EXERCISE INSTRUCTIONS>
Write out the lines of the material below word for word, leaving out the pictures.

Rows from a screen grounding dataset

......

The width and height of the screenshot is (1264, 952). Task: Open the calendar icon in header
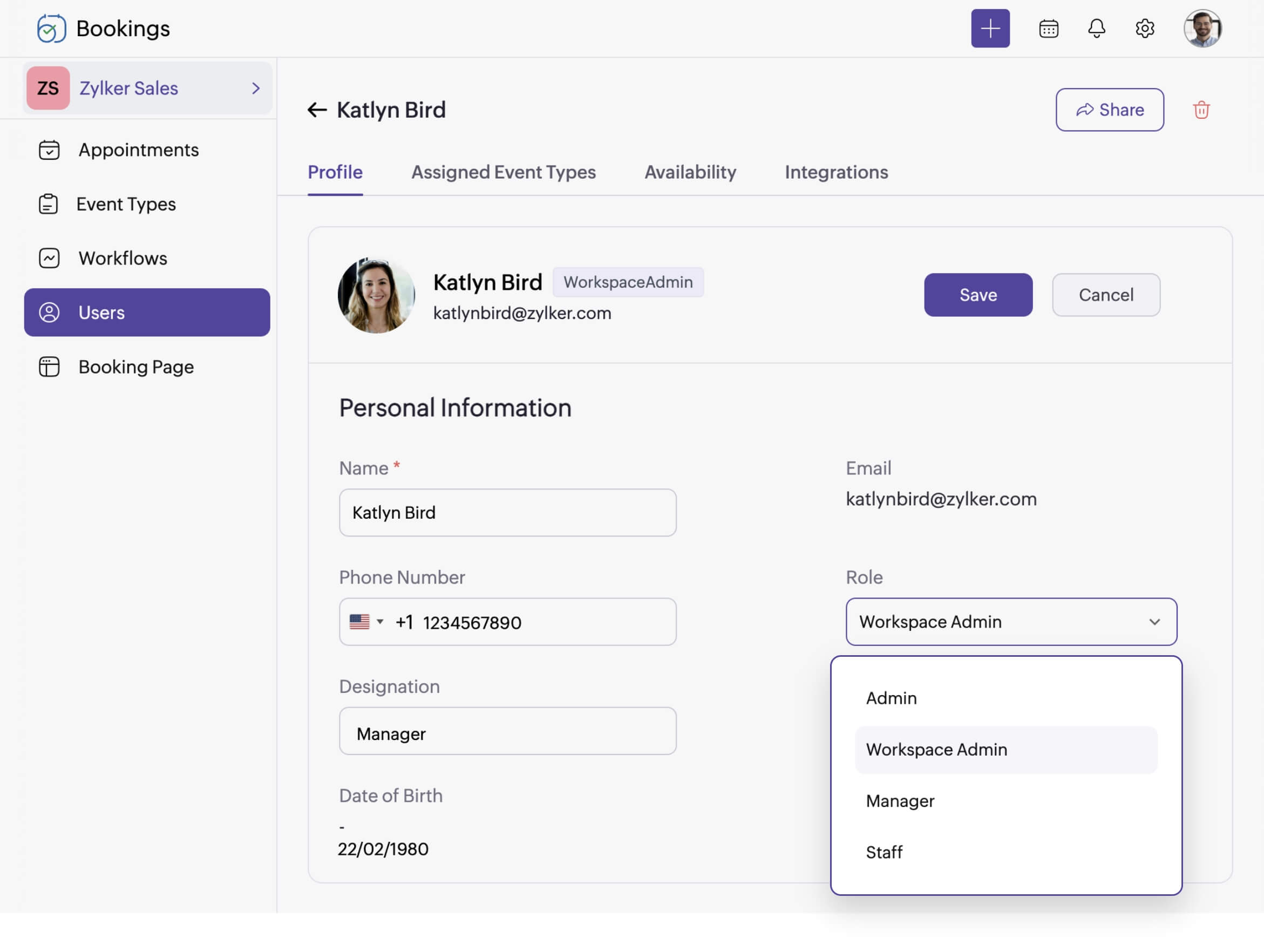(x=1048, y=29)
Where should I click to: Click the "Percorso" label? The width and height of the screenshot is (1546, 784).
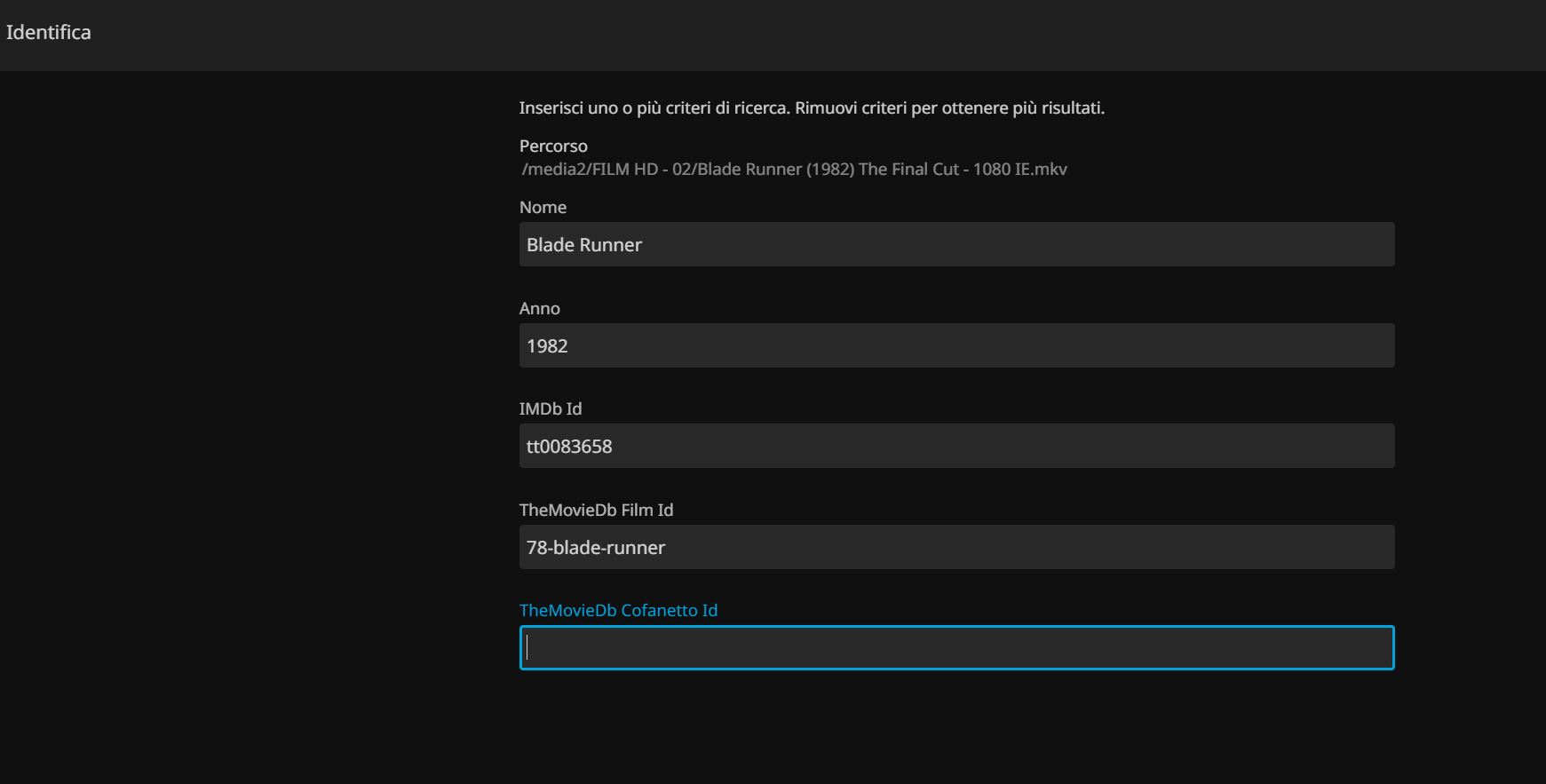click(x=553, y=146)
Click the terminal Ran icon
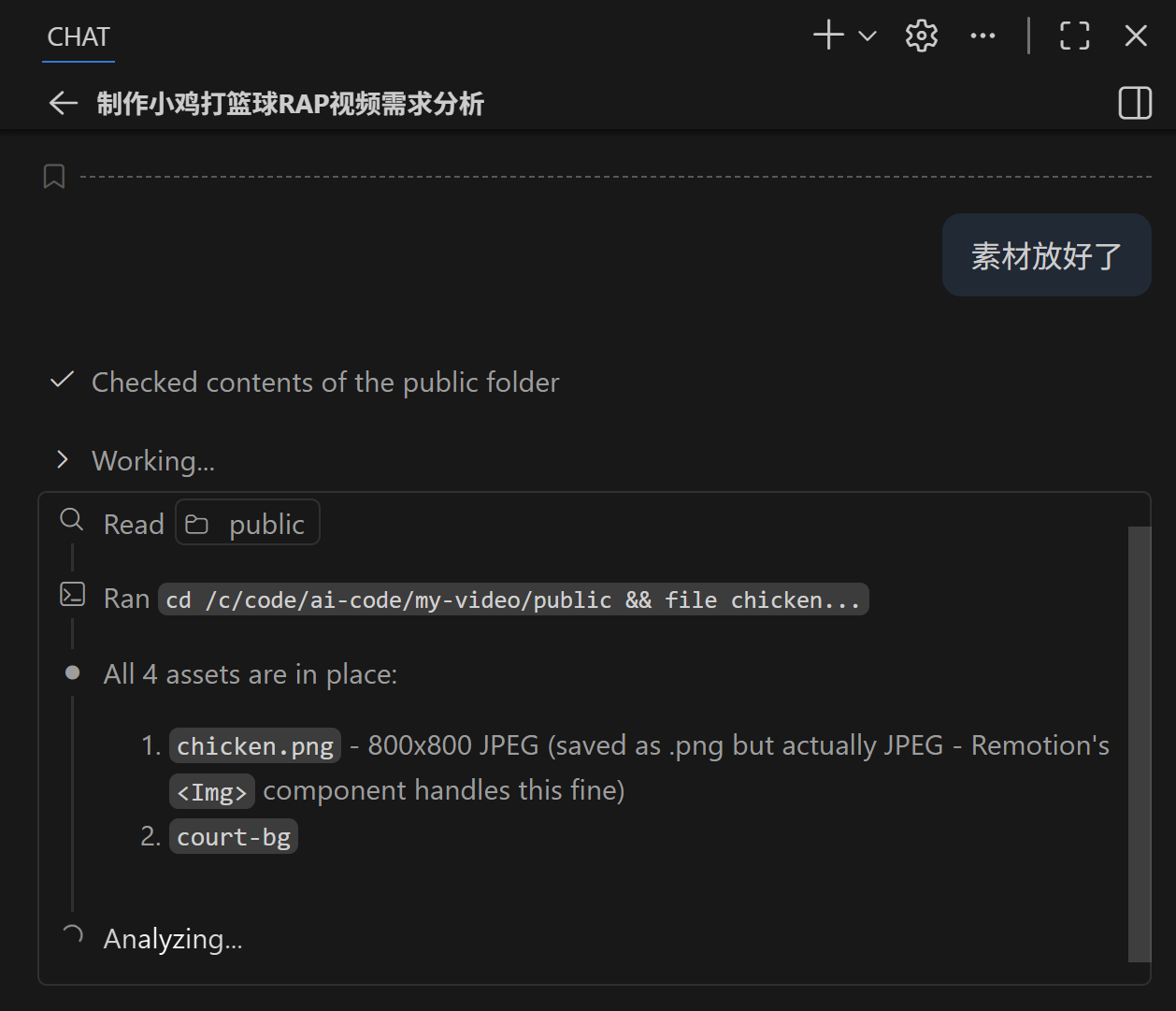The width and height of the screenshot is (1176, 1011). point(72,595)
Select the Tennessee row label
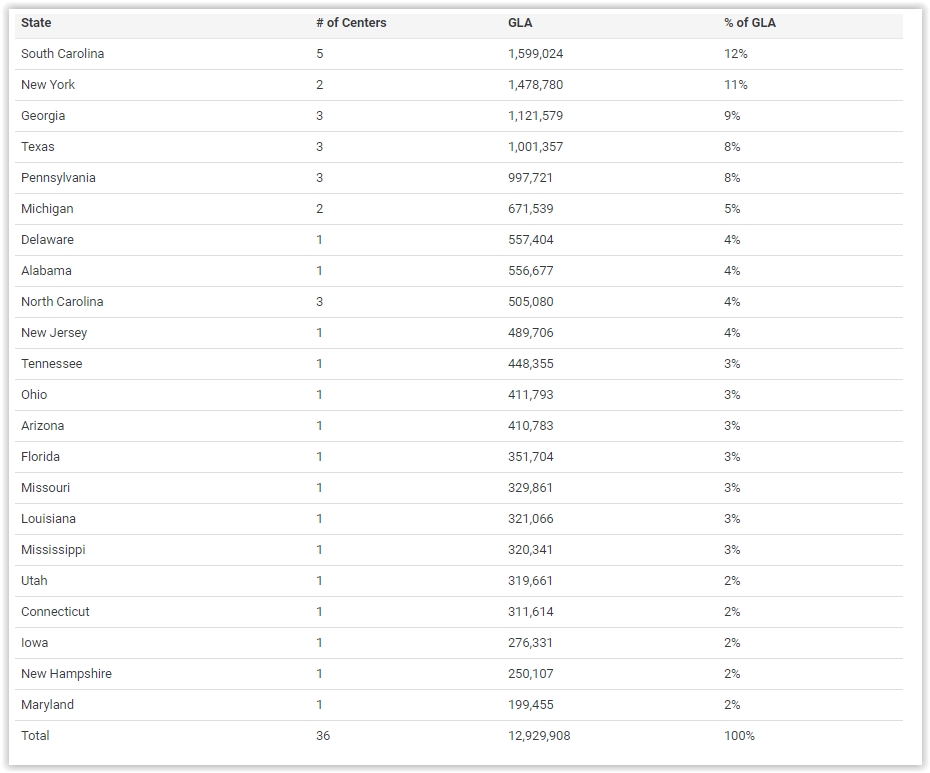The width and height of the screenshot is (930, 773). pyautogui.click(x=52, y=364)
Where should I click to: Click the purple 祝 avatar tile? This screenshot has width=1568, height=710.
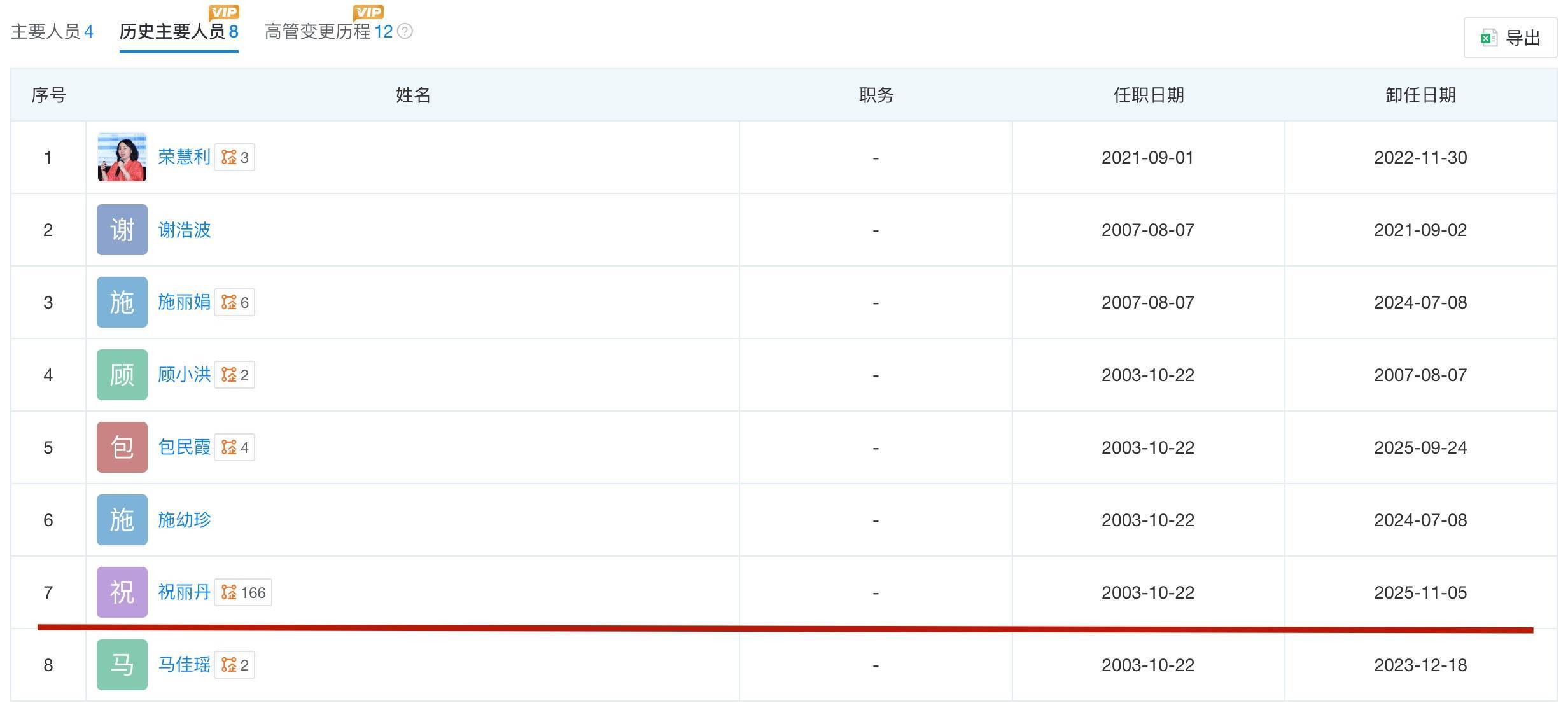[122, 592]
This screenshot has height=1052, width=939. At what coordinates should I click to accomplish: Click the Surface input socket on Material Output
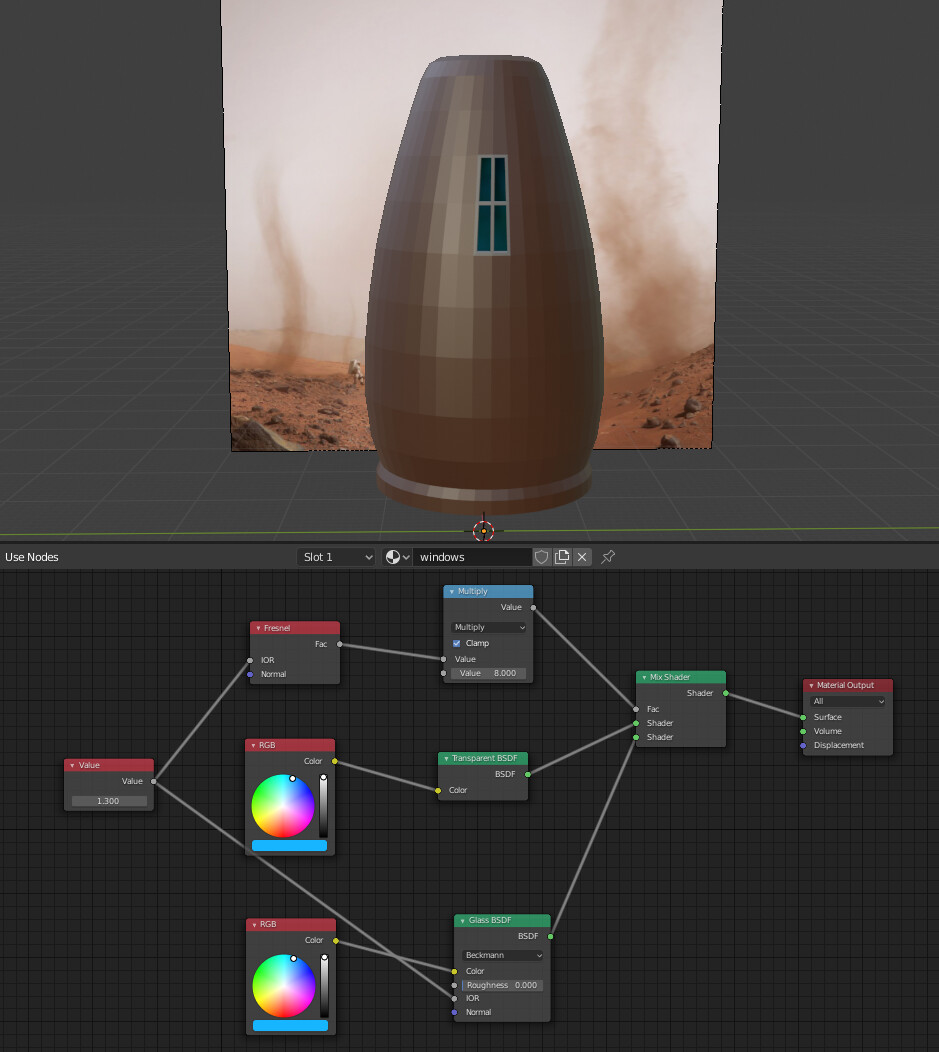coord(805,717)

......

OUTPUT FOR THIS EXERCISE>
The width and height of the screenshot is (1264, 952). Task: Open the calendar icon in header
(x=1048, y=29)
Where should I click to: Click the "Percorso" label? The width and height of the screenshot is (1546, 784).
click(x=553, y=146)
Click the terminal Ran icon
The width and height of the screenshot is (1176, 1011). point(72,595)
Select the Tennessee row label
The width and height of the screenshot is (930, 773). pyautogui.click(x=52, y=364)
Where should I click to: Click the purple 祝 avatar tile? This screenshot has width=1568, height=710.
[122, 592]
This screenshot has height=1052, width=939. At what coordinates should I click to accomplish: Click the Surface input socket on Material Output
coord(805,717)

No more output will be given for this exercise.